GOAL OF THE EXERCISE:
Scan the records below for the line with "The image size is (466, 536)." and the line with "Task: Open vendor table column options menu". Repeat those two lines and every line between them exactly, and nothing else.

(Stored data)
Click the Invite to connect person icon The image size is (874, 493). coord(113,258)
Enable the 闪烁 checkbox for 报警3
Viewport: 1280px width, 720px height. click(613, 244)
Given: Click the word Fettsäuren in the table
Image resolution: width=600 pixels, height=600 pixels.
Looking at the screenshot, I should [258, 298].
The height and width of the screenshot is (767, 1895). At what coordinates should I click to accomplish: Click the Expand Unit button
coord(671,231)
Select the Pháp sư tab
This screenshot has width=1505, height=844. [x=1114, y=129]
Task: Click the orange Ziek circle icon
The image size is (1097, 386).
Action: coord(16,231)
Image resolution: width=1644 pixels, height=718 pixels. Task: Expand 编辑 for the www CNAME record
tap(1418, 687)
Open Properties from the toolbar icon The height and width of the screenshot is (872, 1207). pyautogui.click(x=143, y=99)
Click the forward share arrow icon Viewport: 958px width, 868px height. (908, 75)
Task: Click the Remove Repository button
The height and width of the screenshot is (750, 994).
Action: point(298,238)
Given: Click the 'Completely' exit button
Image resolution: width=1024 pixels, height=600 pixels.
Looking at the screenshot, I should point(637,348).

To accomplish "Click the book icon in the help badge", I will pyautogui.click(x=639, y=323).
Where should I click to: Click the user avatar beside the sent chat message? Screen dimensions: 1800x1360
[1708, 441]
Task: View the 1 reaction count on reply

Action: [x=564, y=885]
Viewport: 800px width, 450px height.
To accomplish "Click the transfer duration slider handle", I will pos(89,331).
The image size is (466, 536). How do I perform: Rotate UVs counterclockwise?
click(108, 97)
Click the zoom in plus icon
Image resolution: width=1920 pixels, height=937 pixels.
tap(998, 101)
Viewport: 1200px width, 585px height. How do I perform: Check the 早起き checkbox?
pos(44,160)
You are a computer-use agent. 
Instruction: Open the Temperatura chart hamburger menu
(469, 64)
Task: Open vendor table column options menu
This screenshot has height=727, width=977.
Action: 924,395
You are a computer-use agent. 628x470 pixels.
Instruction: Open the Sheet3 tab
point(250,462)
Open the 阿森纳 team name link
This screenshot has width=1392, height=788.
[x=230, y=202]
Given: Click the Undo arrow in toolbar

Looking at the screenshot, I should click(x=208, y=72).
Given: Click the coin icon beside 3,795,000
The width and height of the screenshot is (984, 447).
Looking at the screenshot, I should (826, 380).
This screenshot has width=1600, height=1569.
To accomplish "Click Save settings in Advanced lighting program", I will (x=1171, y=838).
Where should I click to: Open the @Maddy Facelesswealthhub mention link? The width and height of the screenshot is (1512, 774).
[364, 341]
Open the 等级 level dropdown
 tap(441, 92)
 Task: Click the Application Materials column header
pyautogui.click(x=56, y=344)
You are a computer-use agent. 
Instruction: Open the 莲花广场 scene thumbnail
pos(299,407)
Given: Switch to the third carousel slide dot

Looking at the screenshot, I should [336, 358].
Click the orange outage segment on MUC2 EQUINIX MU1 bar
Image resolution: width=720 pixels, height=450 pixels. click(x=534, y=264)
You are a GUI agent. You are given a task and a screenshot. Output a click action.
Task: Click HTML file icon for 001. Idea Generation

WRITTEN SOLUTION:
The image size is (466, 536). How do I perform: Rotate UVs counterclockwise?
click(108, 97)
Click the zoom in plus icon
Image resolution: width=1920 pixels, height=937 pixels.
tap(998, 101)
Viewport: 1200px width, 585px height. How do I perform: Check the 早起き checkbox?
pos(44,160)
You are a computer-use agent. 
Instruction: Open the Temperatura chart hamburger menu
(469, 64)
Task: Open vendor table column options menu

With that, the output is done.